Let's Have Some Real Talk About Product Strategy
A no-nonsense guide that anyone can follow to create a great product strategy with real examples from Costco, Meta, and more
Dear subscribers,
Today, I want to share some real talk about product strategy.
“Strategy” has become a vague term that people use to sound smart, create slides out of thin air, and gatekeep others for “not being strategic enough.”
But strategy is important and anyone can learn to be strategic.

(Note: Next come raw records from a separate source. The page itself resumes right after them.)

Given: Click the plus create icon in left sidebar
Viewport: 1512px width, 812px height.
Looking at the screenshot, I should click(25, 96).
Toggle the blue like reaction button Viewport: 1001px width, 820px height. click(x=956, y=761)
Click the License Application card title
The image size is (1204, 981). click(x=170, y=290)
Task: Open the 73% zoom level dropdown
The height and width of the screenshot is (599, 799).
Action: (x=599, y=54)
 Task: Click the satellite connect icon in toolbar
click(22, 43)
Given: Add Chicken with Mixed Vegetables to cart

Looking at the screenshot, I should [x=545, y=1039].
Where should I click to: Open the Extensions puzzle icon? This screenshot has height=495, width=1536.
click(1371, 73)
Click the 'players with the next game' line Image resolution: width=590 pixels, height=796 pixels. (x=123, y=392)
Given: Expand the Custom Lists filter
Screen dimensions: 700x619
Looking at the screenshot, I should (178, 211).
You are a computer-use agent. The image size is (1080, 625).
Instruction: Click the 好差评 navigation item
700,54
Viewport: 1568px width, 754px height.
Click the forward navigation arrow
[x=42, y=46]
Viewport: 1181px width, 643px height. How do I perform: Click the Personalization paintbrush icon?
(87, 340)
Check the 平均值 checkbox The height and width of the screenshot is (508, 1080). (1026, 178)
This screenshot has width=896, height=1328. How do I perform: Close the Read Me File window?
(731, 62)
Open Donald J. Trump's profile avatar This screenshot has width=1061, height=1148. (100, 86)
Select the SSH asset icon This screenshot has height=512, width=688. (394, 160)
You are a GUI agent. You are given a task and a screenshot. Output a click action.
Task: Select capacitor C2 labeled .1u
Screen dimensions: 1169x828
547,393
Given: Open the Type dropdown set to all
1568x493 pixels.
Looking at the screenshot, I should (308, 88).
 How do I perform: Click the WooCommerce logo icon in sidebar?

So let’s cover:
What isn’t a strategy
Three components of a great strategy
Examples of great strategies from Costco, Meta, Tesla, and more
What isn’t a strategy
Strategy isn’t:
Checking all the boxes
A list of goals and aspirations
More important than delivering great products
Here’s a quick rant about each point:
1. Strategy isn’t checking all the boxes
Tell me if you’ve seen this framework before:
Many product teams have been trained to check these boxes from top to bottom:
Mission: Change you'll bring to the world.
Vision: World after the mission is achieved.
Values: Principles to guide your decisions.
Strategy: Plan to achieve the mission and win.
Goals: How you’ll measure success.
Roadmap: How you’ll implement the strategy.
But the problem is:
Checking boxes isn’t a strategy.
This is especially true when people check these boxes out of thin air without truly understanding their customers' needs or their company's durables advantages.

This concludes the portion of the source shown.